Treasury Secretary Scott Bessent has a new argument for why the Federal Reserve should cut interest rates: Treasury bond yields.
The administration has been clamoring for interest rates to come down this year. President Donald Trump recently ramped up criticism of the central bank and Chairman Jerome Powell, suggesting he would fire him before backing down as markets balked at the idea of political interference in setting monetary policy.
This week, the Treasury Secretary reiterated the administration’s stance that interest rates should be lower.
“We are seeing that two-year rates are now below fed funds rates,” he told Fox Business on Thursday. “That’s a market signal that they think the Fed should be cutting.”

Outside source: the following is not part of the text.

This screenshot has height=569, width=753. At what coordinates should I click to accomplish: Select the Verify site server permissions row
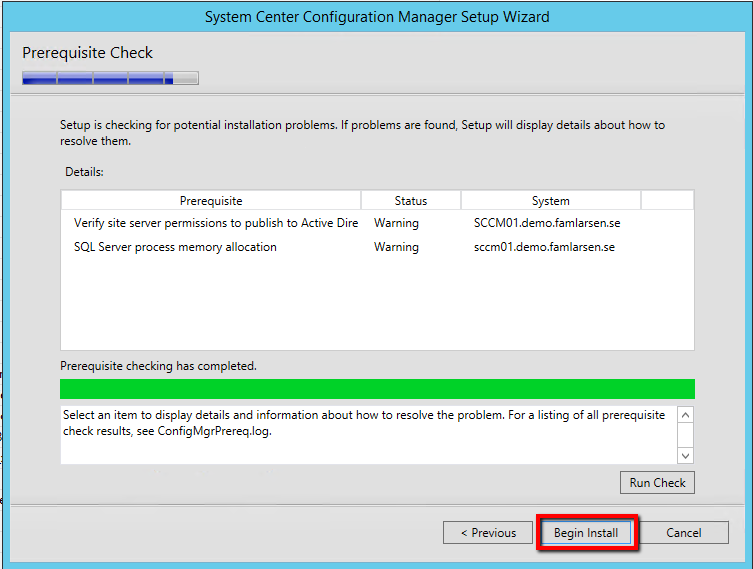point(215,223)
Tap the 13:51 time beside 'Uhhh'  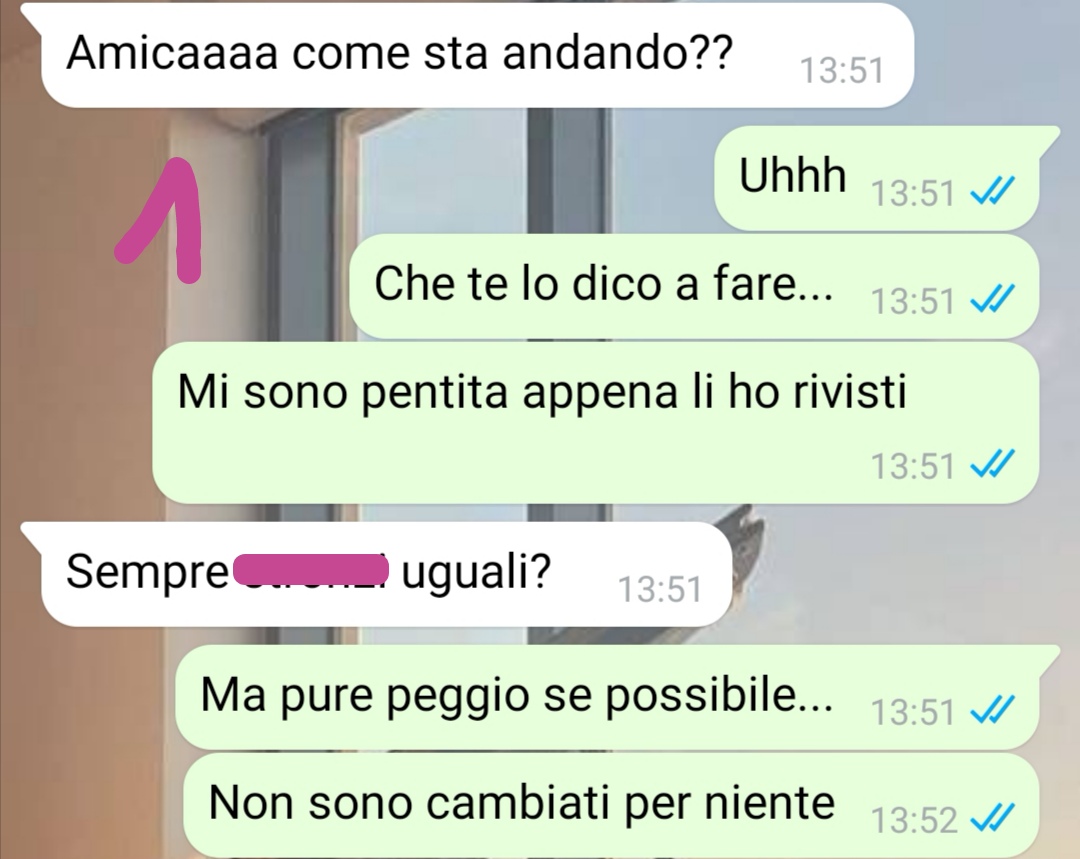pyautogui.click(x=913, y=194)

The 2-year Treasury yield was about 3.56% Thursday morning, below an effective fed funds rate of 4.33%. This dynamic has been on display since at least mid-February, when the two-year yield surpassed 4.36%.
The White House has made interest rates a key focus this year as it looks to bring down borrowing costs for consumers. But the Fed’s hands may be tied for now, as it deals with still-elevated inflation and a slowing economy. While Powell has insisted the central bank can be patient, Trump continues to see things differently.

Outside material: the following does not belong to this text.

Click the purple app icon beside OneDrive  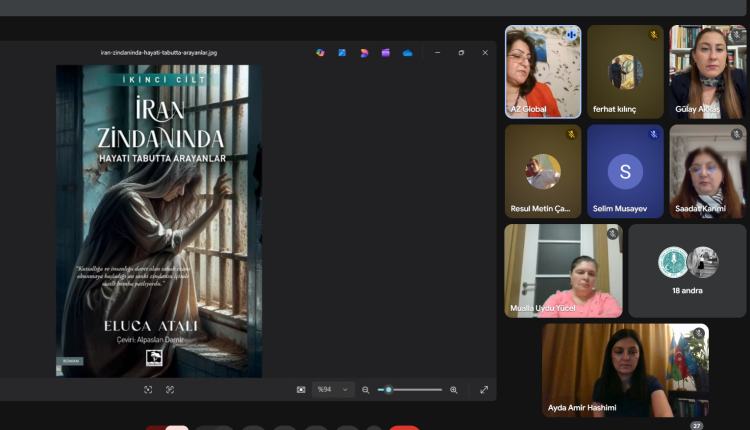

The president doubled down on his views Wednesday, suggesting that he has a better grasp of US monetary policy than the head of the central bank.
“I think I understand interest a lot better than him because I’ve had to really use interest rates. We should have interest rates go down,” he said during a speech.
Still, the rhetoric marks a step back from Trump’s more forceful attacks on Fed leadership, noting that Powell’s “termination cannot come fast enough.”
The Fed’s next policy meeting is scheduled for May 7, but few investors are expecting a pivot on the interest rate outlook. According to the CME FedWatch Tool, markets see June as the earliest date for a possible rate cut.
Bessent reiterated that he and the president are focused on the 10-year Treasury yield as a gauge of economic health. When the yield spiked aggressively in early April, it was a result of Wall Street institutions de-leveraging their Treasury positions, he said.
“It just turned out that it was some overleveraged market players,” he said. “Now we’re continuing on the downward path, and I think our policies are going to bring down inflation.”
Other observers have less optimistic views on what the bond market is telling Trump. Commentators have said that the meltdown indicated foreign investors were souring on US assets as volatile trade policy and attacks on the Fed sowed doubt about the status of Treasurys and the dollar as safe havens.